> **Work request**
Copying rule for the data below: take the line containing "You are a GUI" and every line after it to the end, exactly, and drop all pictures.

> **Records supplied**
[Start of section]

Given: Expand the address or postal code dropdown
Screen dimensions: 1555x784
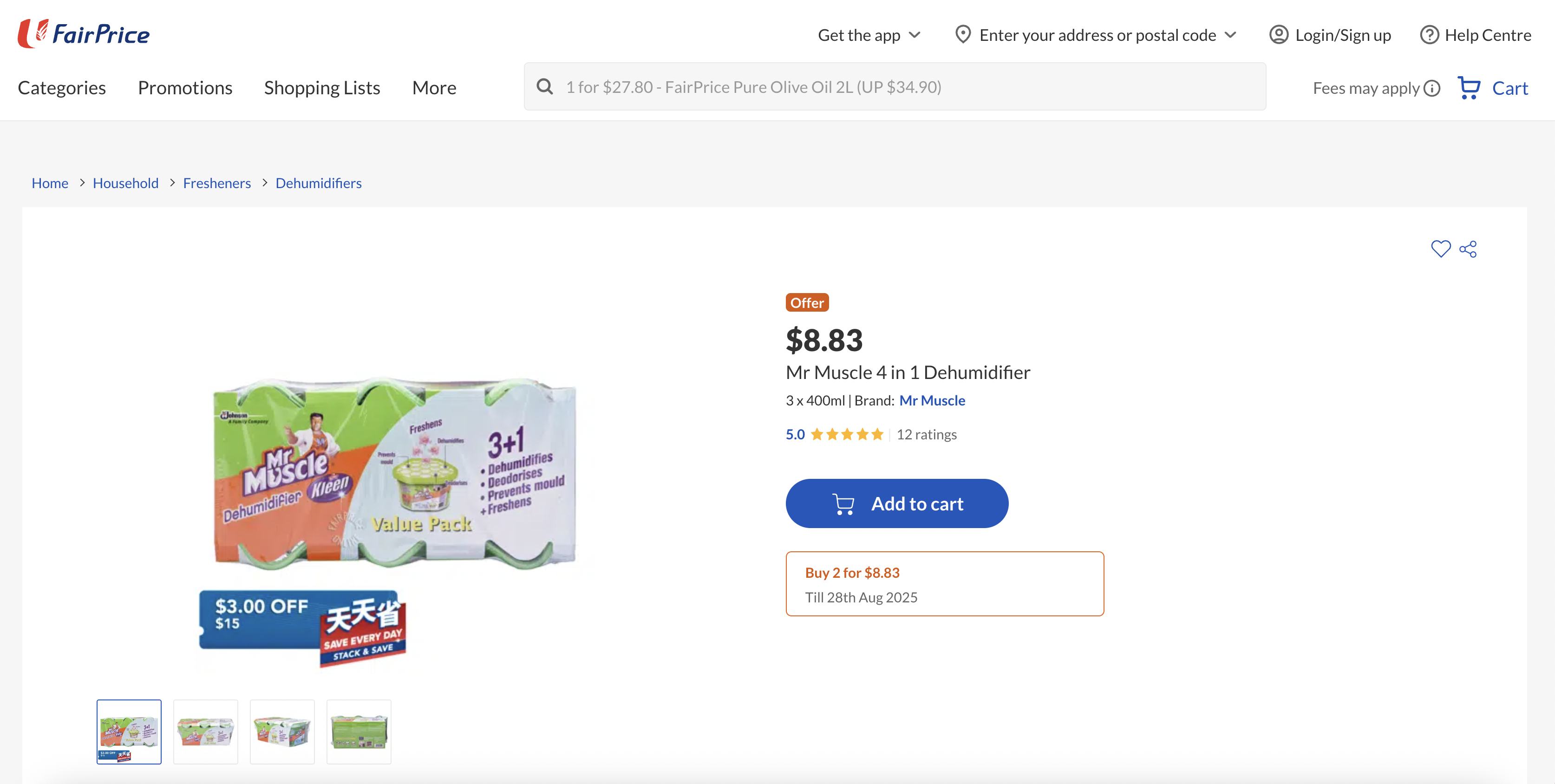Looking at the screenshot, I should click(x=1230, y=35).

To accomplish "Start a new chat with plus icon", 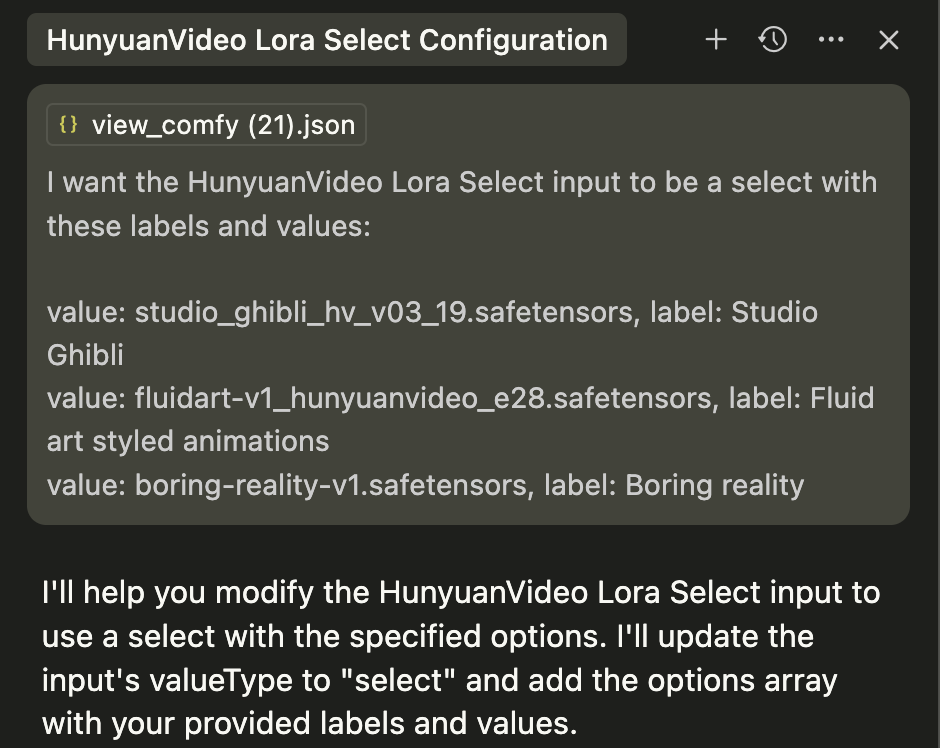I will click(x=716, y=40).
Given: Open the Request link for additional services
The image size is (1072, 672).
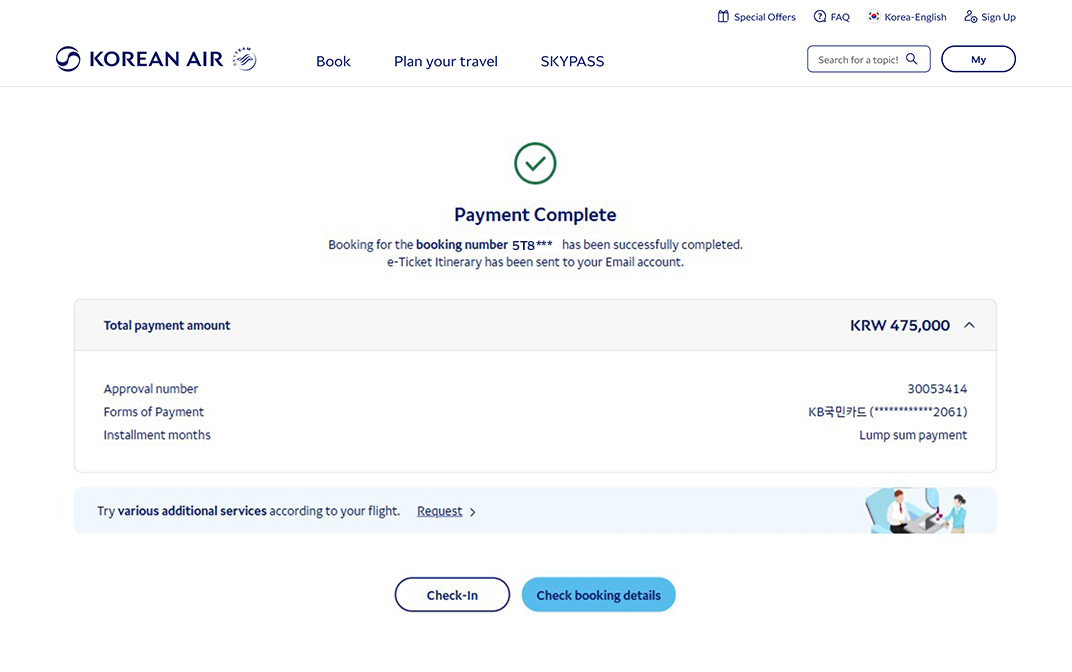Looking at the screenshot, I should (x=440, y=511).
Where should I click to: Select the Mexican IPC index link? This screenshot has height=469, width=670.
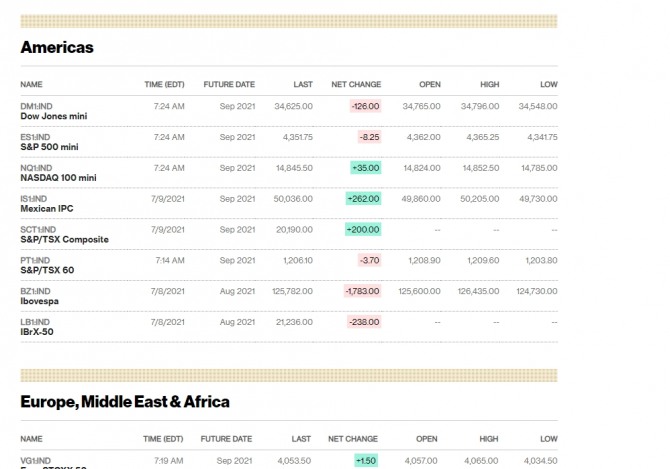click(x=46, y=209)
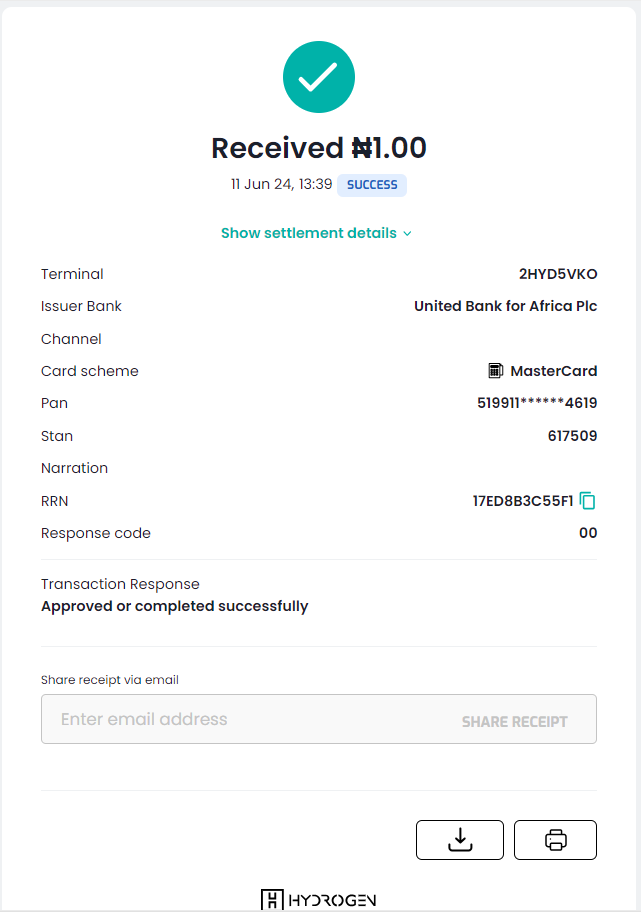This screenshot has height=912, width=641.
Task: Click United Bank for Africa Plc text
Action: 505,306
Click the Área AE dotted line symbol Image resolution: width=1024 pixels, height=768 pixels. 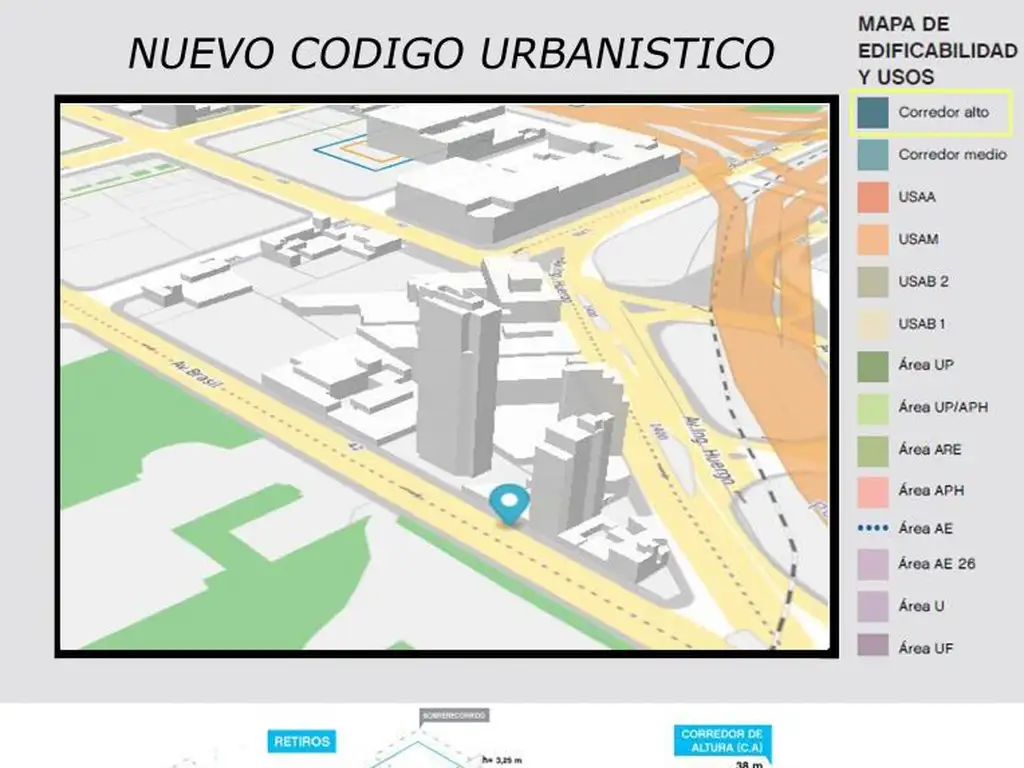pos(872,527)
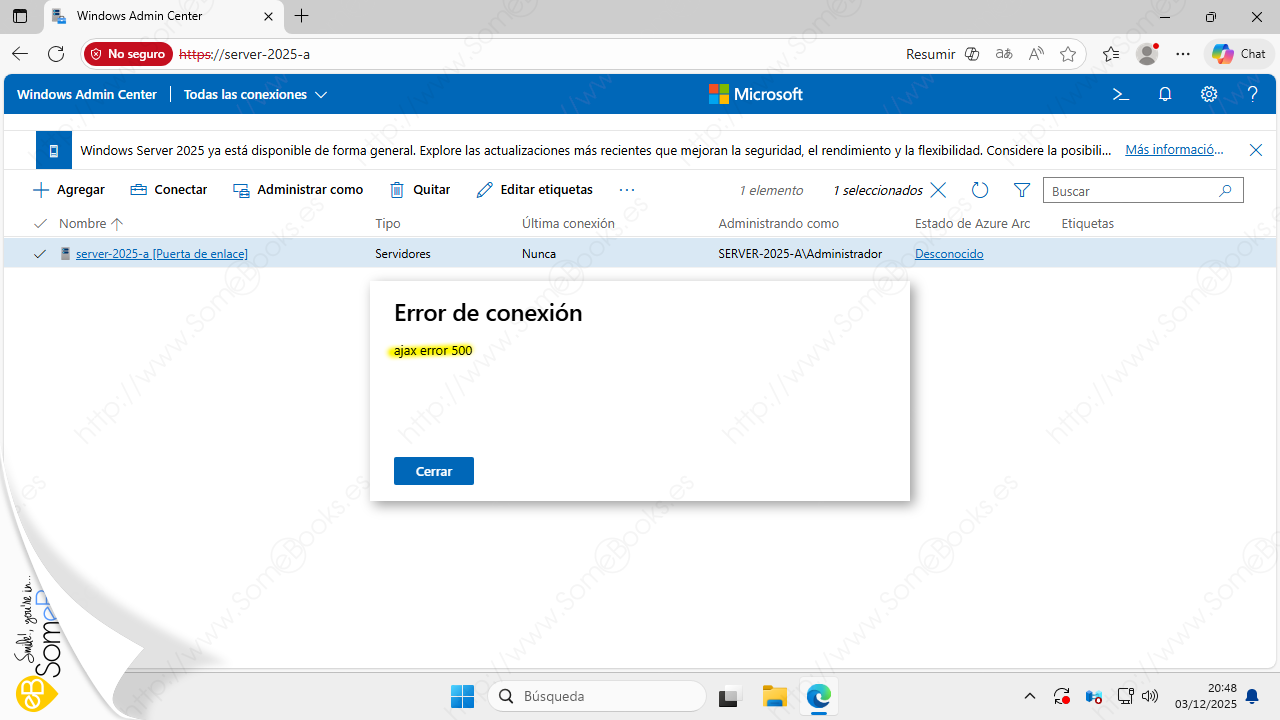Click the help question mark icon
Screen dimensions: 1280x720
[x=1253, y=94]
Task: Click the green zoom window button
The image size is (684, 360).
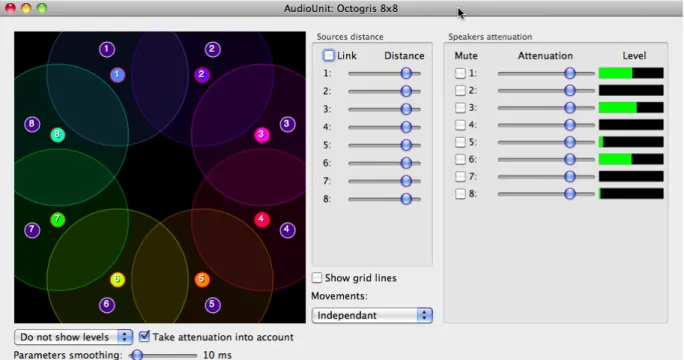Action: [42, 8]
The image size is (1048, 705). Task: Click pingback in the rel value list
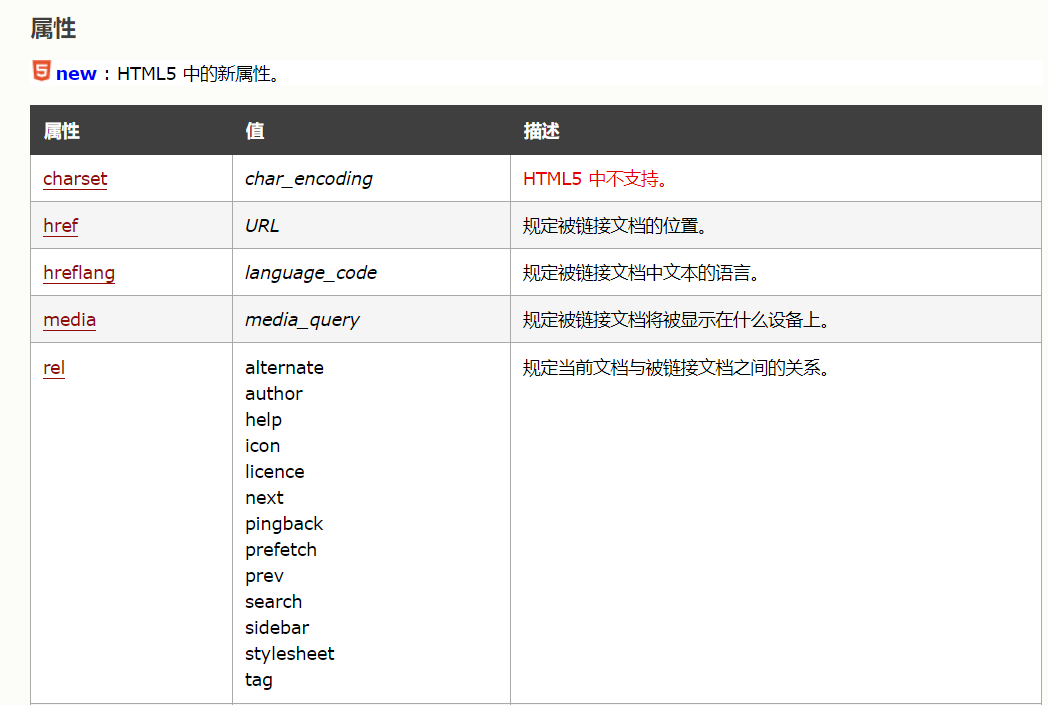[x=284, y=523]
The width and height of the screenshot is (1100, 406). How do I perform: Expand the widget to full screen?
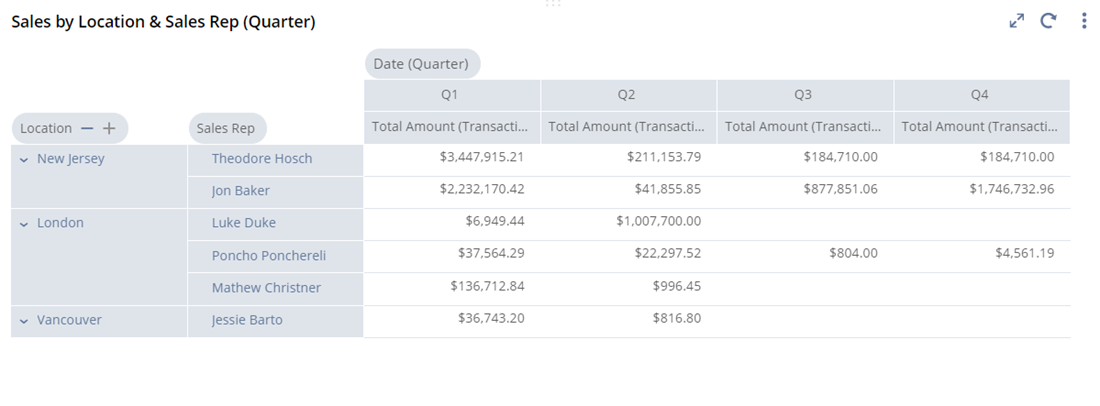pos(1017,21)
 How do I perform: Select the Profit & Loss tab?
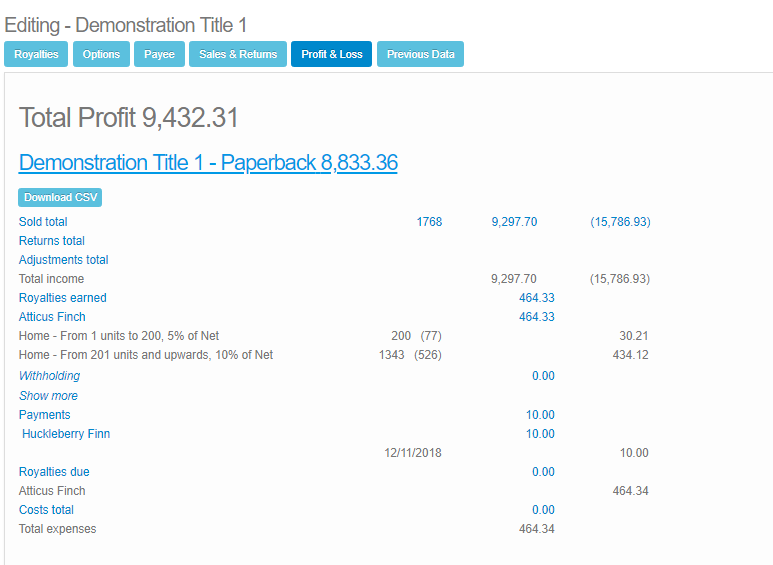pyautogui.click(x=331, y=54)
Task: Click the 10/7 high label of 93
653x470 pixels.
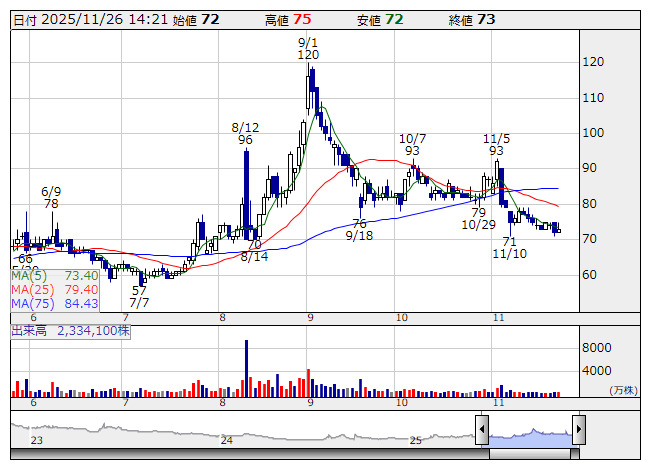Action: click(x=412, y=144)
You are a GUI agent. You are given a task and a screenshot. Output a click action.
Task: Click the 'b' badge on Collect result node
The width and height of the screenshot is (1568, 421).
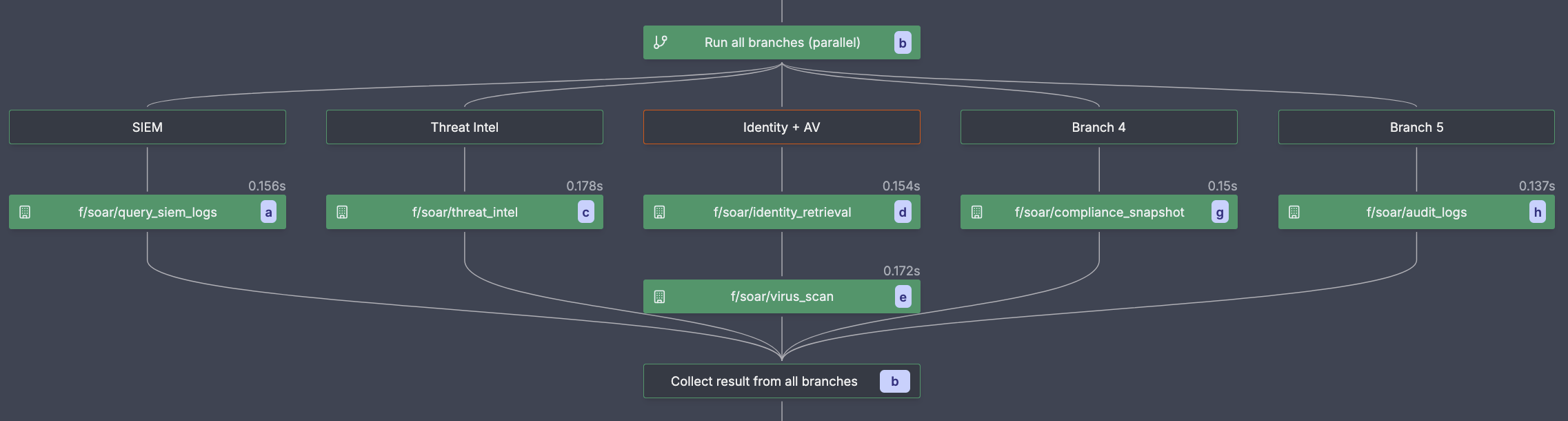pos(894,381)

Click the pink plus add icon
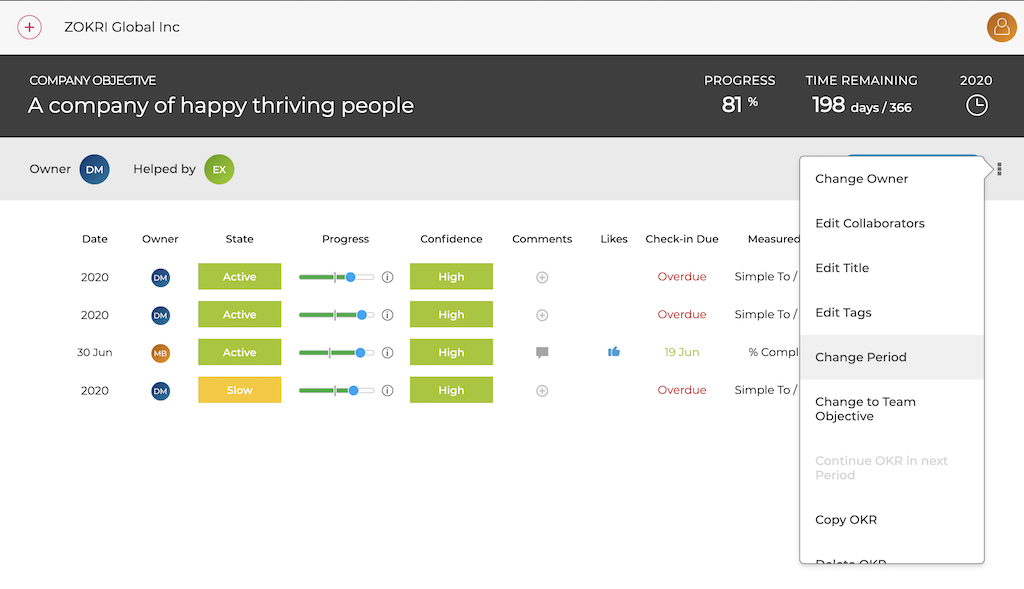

[End of section]

> **Answer space**
You are a GUI agent. You are given a task and a screenshot. Output a click action.
Task: Click the 'b' badge on Collect result node
The width and height of the screenshot is (1568, 421).
pos(894,381)

Click the pink plus add icon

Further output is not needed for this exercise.